▶ [Tarefa proposta]: Localize nos dados todas as linhas em que aparece a palavra "width" e copie cada uma delas.

======== Material do exercício

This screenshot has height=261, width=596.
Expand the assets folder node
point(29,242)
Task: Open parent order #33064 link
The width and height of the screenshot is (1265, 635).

================

▶ [Exercício resolvido]:
This screenshot has height=261, width=596.
The width and height of the screenshot is (1265, 635).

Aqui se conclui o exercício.